Rewrite the stretch from the line containing "Image resolution: width=1517" through the line containing "click(x=416, y=521)", replacing "nickname" with "display name" and leaving everything else in those lines unchanged. Reproduce only that stretch.

Records for locating displayed items:
* begin *
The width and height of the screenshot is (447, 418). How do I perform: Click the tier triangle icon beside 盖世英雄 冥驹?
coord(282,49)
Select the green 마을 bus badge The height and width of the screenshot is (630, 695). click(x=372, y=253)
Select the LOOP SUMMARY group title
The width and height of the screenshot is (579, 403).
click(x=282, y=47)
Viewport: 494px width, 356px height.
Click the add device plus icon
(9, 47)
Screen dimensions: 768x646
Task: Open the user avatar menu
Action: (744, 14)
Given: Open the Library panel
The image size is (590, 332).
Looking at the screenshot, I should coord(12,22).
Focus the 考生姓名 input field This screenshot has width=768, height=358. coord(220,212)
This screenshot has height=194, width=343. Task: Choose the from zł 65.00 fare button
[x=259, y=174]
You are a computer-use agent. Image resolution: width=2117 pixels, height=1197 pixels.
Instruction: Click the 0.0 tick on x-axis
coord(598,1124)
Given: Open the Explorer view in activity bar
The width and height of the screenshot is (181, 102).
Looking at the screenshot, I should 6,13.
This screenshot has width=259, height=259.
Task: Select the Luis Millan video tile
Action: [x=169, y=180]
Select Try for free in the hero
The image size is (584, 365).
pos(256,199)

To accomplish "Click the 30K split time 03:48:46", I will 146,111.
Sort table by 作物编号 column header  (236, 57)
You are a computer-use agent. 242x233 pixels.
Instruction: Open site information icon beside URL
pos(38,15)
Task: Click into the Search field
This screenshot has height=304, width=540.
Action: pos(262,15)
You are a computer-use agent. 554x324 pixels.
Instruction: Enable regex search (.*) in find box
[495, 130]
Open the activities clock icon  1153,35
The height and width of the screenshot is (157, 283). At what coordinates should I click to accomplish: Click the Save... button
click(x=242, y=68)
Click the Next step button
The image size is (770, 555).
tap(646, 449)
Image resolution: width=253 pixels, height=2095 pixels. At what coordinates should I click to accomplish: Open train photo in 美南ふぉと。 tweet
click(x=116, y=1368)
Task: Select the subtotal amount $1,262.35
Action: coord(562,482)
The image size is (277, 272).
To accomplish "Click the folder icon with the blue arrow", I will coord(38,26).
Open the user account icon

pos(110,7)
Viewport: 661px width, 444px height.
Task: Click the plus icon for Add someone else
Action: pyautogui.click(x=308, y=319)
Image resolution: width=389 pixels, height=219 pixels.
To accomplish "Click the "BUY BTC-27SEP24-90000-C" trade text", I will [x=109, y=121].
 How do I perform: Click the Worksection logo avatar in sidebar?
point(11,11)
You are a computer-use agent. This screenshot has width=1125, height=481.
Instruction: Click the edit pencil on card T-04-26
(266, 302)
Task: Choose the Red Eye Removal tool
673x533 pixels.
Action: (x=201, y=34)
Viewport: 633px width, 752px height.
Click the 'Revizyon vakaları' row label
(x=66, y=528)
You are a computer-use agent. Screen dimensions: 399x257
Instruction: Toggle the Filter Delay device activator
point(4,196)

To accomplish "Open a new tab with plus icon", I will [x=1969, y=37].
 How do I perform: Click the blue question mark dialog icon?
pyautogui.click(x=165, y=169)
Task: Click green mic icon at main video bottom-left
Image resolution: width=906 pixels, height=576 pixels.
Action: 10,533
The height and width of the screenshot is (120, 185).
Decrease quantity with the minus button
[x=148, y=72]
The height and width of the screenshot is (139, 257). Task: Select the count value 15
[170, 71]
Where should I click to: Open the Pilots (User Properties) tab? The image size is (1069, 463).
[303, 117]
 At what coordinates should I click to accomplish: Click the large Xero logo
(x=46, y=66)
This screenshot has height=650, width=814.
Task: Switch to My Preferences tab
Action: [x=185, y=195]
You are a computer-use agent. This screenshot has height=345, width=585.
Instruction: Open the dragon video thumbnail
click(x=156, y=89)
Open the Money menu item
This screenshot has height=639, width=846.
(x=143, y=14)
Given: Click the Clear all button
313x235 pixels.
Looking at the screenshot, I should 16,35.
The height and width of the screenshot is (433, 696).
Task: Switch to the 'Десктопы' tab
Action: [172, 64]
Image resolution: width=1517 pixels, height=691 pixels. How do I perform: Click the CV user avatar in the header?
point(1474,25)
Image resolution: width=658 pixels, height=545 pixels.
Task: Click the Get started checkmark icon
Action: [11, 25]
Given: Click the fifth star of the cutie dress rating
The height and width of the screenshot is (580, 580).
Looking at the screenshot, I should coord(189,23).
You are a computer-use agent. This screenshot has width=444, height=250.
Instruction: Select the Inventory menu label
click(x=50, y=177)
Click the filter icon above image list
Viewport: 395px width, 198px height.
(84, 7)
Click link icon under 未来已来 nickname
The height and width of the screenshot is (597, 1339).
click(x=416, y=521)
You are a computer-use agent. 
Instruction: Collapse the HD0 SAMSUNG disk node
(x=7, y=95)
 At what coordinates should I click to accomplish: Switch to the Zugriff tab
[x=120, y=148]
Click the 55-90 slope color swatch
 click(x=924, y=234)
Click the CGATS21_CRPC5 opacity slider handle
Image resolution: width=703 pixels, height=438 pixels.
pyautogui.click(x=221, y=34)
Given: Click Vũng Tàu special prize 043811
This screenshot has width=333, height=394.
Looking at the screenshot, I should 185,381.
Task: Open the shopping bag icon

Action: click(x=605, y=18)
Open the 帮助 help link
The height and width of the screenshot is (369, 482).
* end *
**ANSWER BELOW:**
Image resolution: width=1517 pixels, height=691 pixels. How do I perform: Click the CV user avatar in the header?
point(1474,25)
Image resolution: width=658 pixels, height=545 pixels.
Task: Click the Get started checkmark icon
Action: [11, 25]
Given: Click the fifth star of the cutie dress rating
The height and width of the screenshot is (580, 580).
Looking at the screenshot, I should coord(189,23).
You are a computer-use agent. This screenshot has width=444, height=250.
Instruction: Select the Inventory menu label
click(x=50, y=177)
Click the filter icon above image list
Viewport: 395px width, 198px height.
(84, 7)
Click link icon under 未来已来 display name
The height and width of the screenshot is (597, 1339).
click(x=416, y=521)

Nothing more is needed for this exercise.